Why? Lenders always for good reason oblige their property borrowers to take out and maintain insurance, but have never – in my decades of handling the conveyancing for property buyers – required borrowers to secure suitably protective flood and surge insurance. No lender, in my experience, ever asked for a flood search.
Despite obtaining valuations which one would expect should have indicated flood or surge risks, these same lenders inexplicably never saw – until now – the advantage for customers, themselves and shareholders in specifically requiring at-risk mortgaged properties to be insured against flood and surge damage.
Every property loan approval letter, in my experience, contains a condition similar to this from let’s say, Bank X:
“Bank X does not have to lend you any money until Bank X is satisfied that the mortgaged property is adequately insured with a reputable insurer, and that Bank X is noted on the policy as mortgagee.”
All lenders want to see an official certificate of insurance over every to-be-mortgaged property, but none (in my experience) have ever asked for a copy of a borrower’s insurance to ascertain what risks were covered. Lenders have apparently assumed that a property was ‘adequately insured’ if the certificate of insurance was supplied (after the premium was paid). As Australian Financial Counselling and Credit Reform chief executive officer Fiona Guthrie pointed out recently in The Courier Mail newspaper in Queensland, while loan customers have to have insurance, banks don’t “check the fine print”. “I bet they will now,” she added.

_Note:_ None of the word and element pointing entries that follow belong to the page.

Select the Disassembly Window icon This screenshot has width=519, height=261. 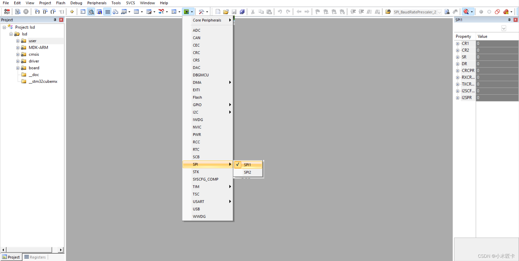click(x=91, y=12)
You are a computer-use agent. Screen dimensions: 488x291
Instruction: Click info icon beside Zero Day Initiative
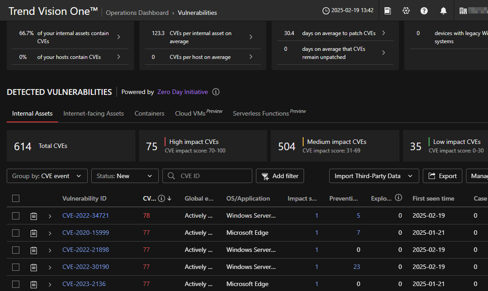pyautogui.click(x=216, y=92)
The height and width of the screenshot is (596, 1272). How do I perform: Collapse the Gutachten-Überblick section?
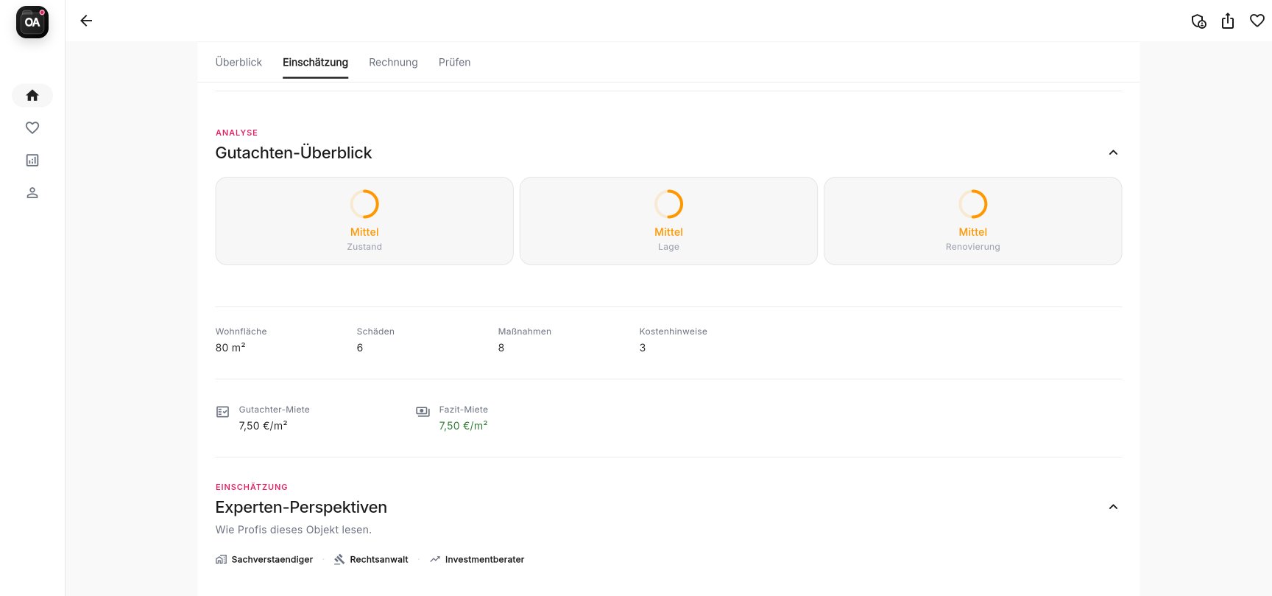1113,152
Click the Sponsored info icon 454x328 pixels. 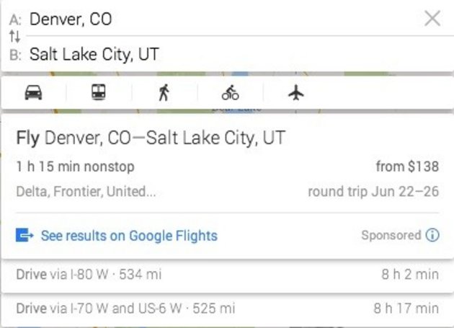coord(432,235)
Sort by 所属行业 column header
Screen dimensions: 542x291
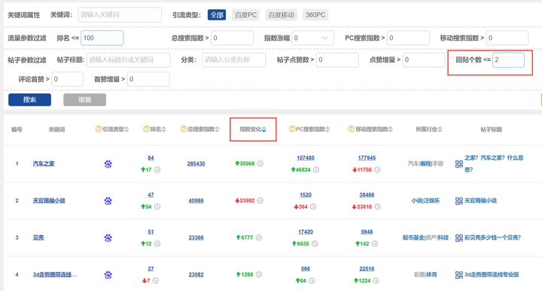point(428,130)
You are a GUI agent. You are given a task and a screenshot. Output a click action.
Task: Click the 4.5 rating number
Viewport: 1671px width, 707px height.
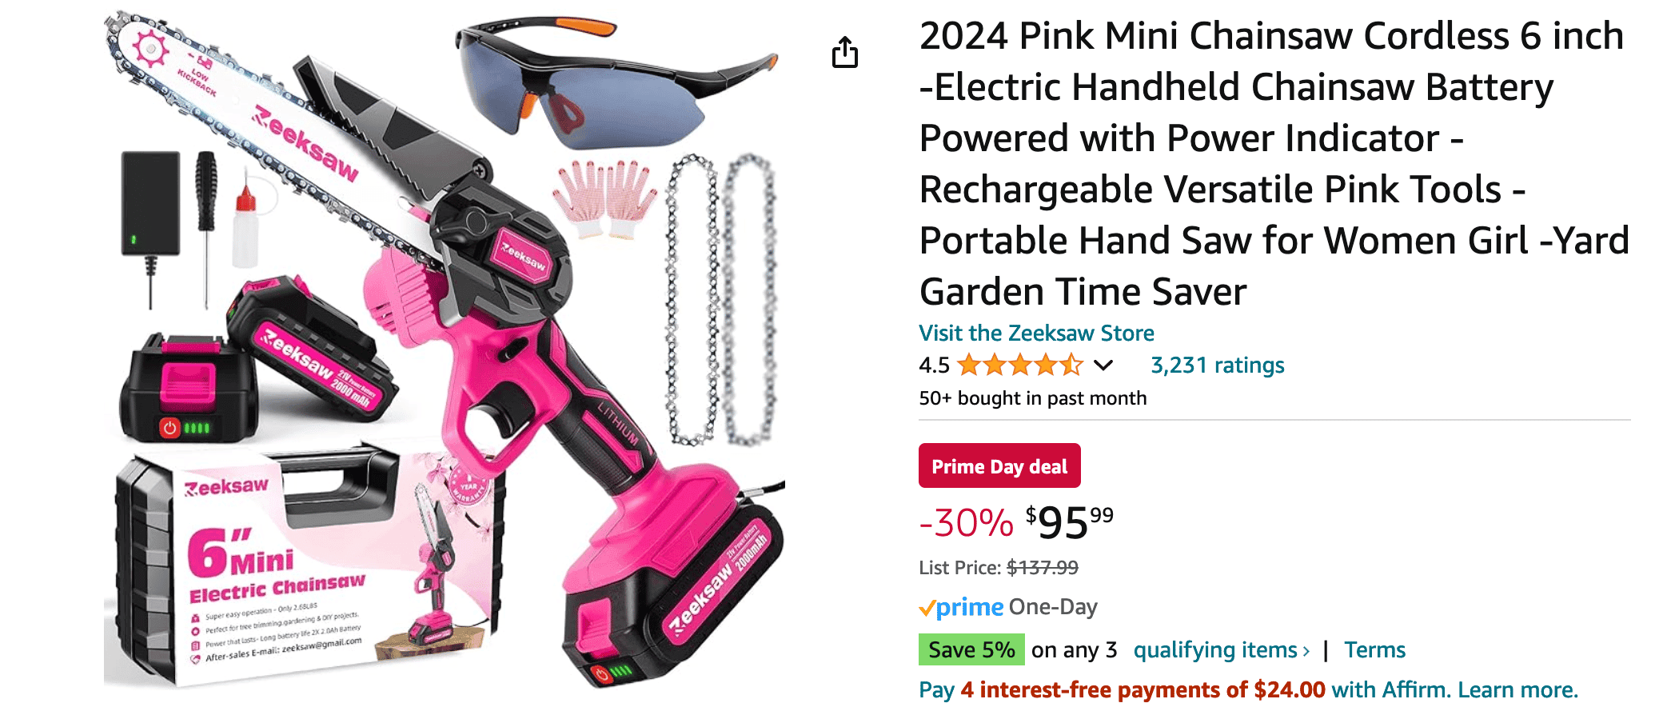(934, 365)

Meanwhile all lenders appear to be leaning over backwards for borrowers without flood or surge coverage who must now repair damaged properties while not defaulting under loan agreements. For instance the Commonwealth Bank has set aside, and advertised, a $50 million ‘compassionate fund’ to help customers who took out the bank’s own CommInsure policies which did not cover riverine flooding.
On the other hand Westpac Bank publicly assured customers with Westpac Home and Contents Insurance Cover that its policy covered “all floods, across all levels of cover”.

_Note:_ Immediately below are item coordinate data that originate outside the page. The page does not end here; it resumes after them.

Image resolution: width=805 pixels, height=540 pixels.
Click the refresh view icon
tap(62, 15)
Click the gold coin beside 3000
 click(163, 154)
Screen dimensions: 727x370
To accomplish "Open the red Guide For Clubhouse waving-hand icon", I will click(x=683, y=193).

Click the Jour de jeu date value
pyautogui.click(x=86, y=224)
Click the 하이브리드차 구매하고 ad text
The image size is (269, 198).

Similarly Bank of Queensland (BOQ) has run full-page newspaper advertisements with this assurance: “If you have Vero Home and Contents insurance through BOQ, your policy includes automatic cover for flood damage.”

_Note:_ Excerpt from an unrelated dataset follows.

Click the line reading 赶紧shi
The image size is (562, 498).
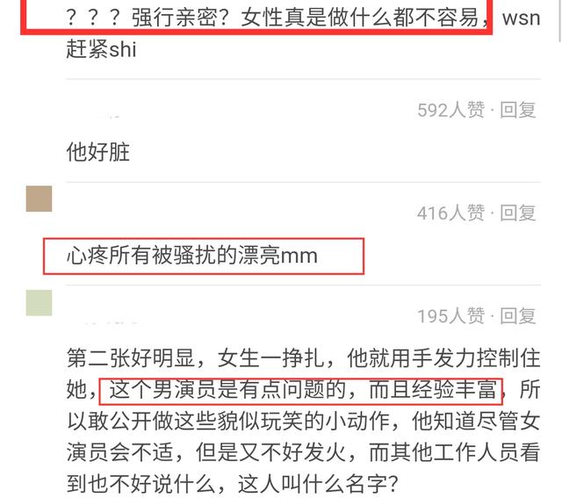(102, 49)
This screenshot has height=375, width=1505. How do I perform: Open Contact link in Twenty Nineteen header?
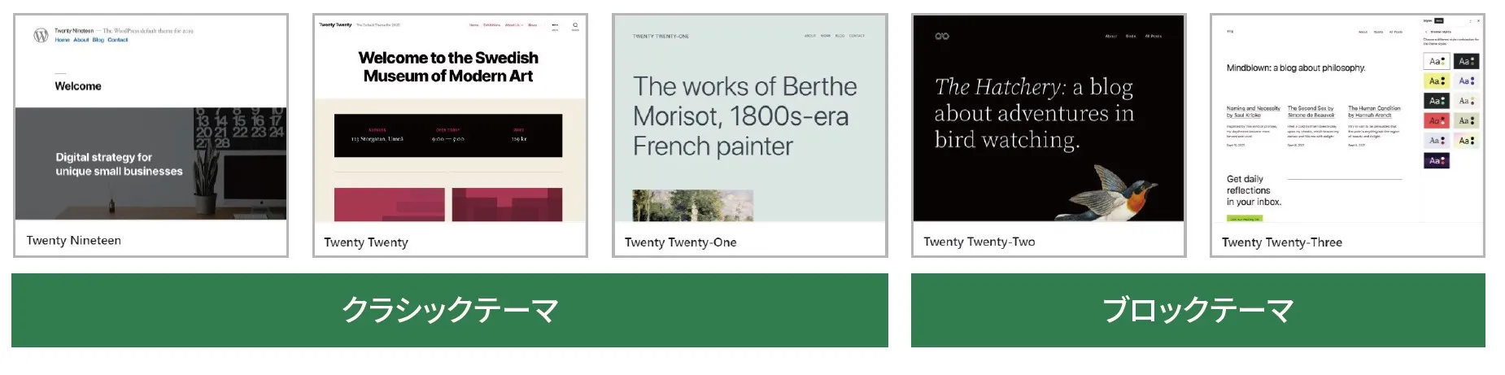(118, 40)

Last month The Courier Mail reported how Westpac human resources chief Peter Hanlon told the Senate inquiry into bank competition that his bank was considering making flood insurance compulsory for home loan customers. “It’s not the practice in Australia at the moment”, he said, “but it’s something we’re looking at”.
Every lender should immediately make flood and surge insurance compulsory for all borrowers – including business and commercial customers. Such lender-required insurance cover would need to extend very clearly with fair and plain-language wording to storms, flash flooding, riverine flooding and ocean surges. If premiums for properties more at risk are higher than for those less at risk, lenders might allow for this in their lending – as happens now with mortgage insurance premiums.
Insurers who are not prepared to offer the sort of comprehensive and unambiguous cover required by lenders (and currently being pressed for by governments, the media and consumer groups) may find themselves writing fewer policies.
Hopefully insurers, who do not presently include flood and surge cover in their policies, will see the merits of doing this.